*PROBLEM DETAILS*: In the records below, take the line with "Screen dimensions: 960x526" and all lines after it, and copy them exactly, pictures excluded.
^^^^^^^^
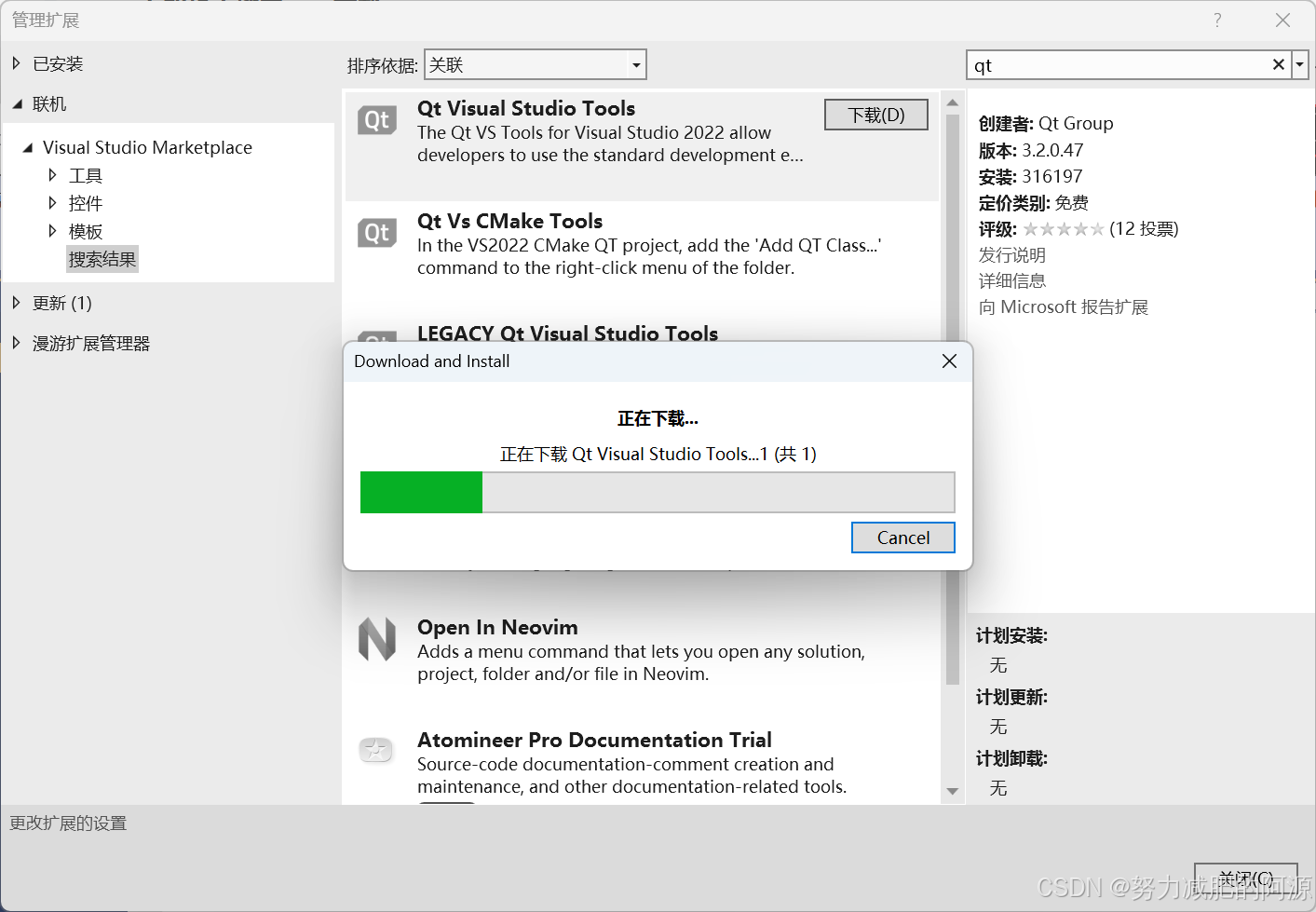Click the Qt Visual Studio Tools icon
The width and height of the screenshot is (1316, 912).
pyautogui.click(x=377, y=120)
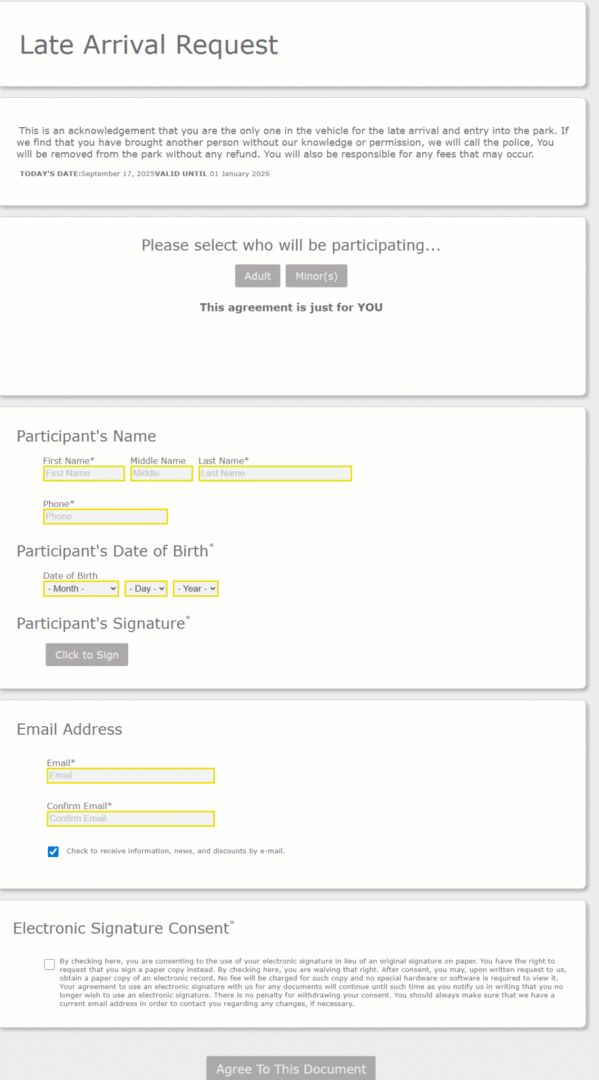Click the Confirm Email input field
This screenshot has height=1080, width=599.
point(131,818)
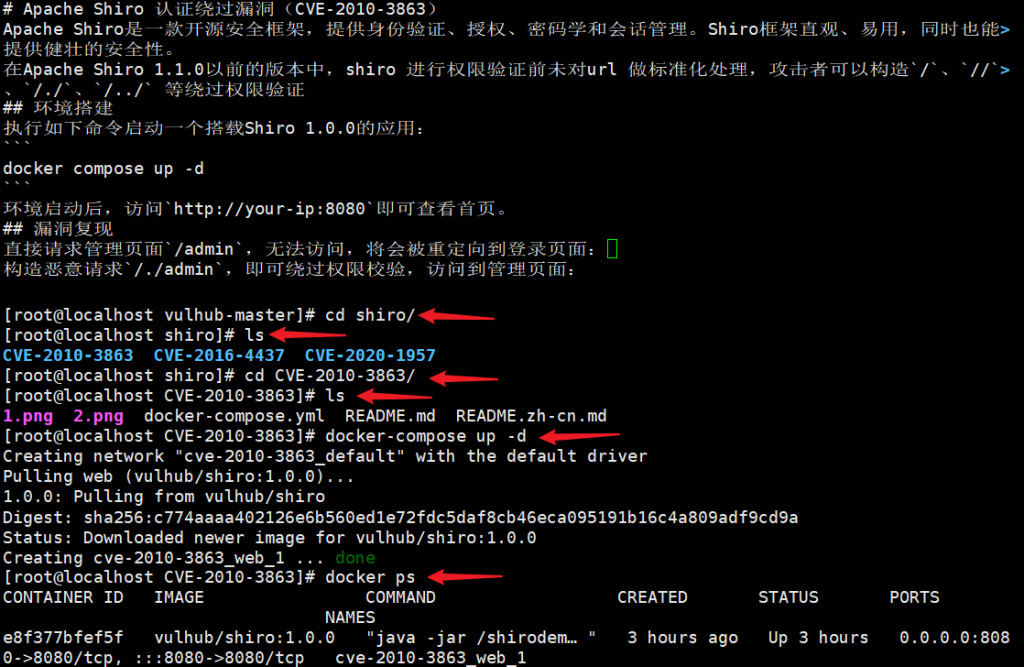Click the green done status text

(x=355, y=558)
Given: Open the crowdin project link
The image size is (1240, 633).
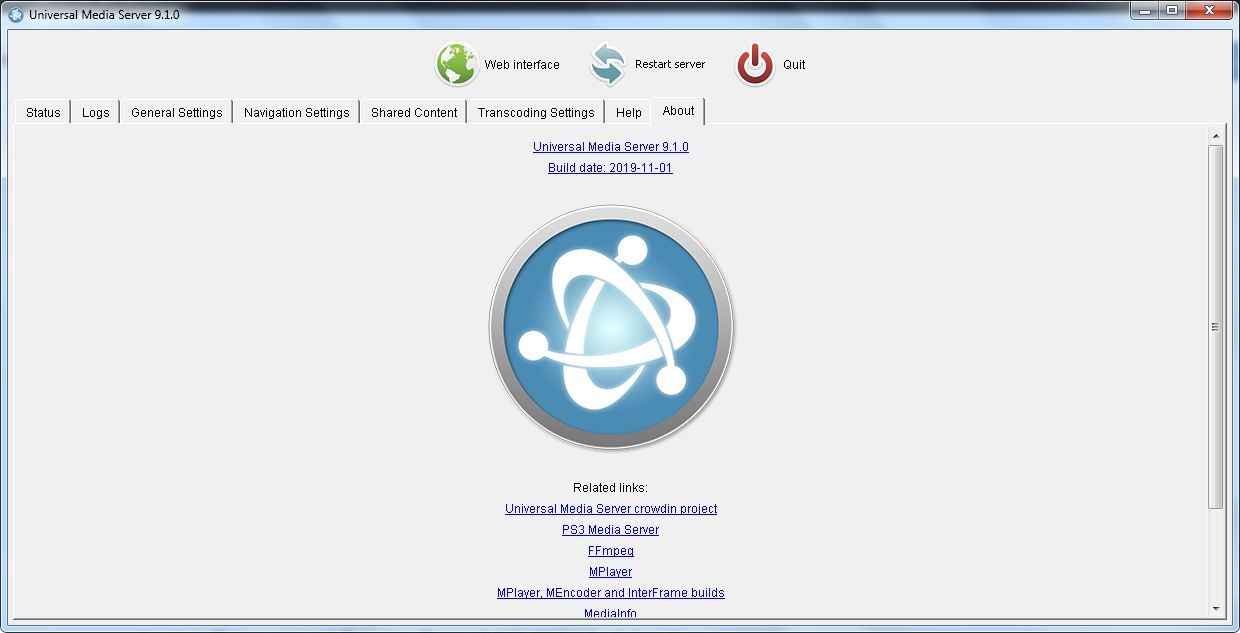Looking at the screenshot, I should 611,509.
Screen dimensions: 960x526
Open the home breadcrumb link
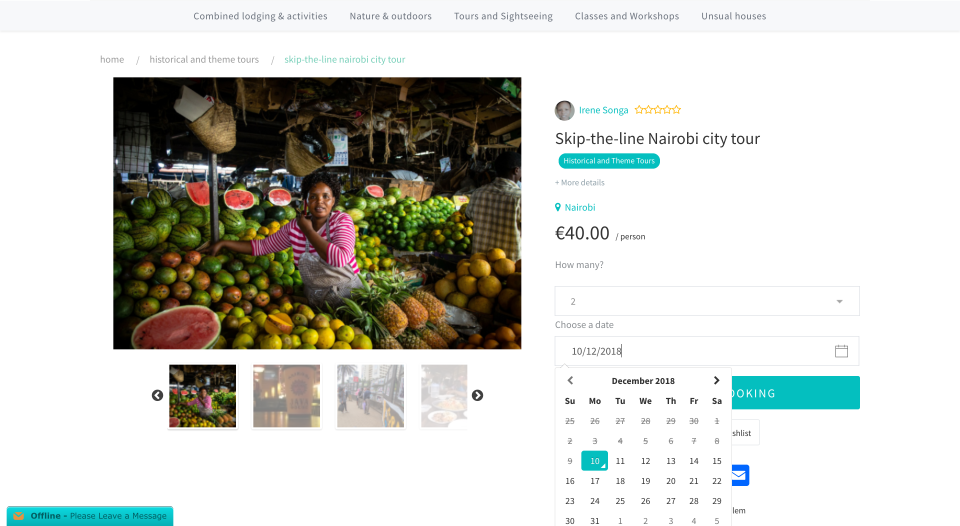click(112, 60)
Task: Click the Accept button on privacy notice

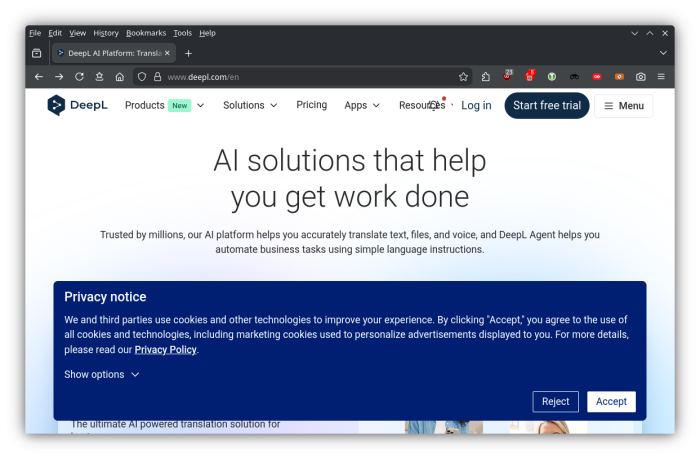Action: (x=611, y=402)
^^^^^^^^
*SOLUTION*:
Screen dimensions: 960x526
Open the home breadcrumb link
click(112, 60)
Task: Click the Accept button on privacy notice

Action: (x=611, y=402)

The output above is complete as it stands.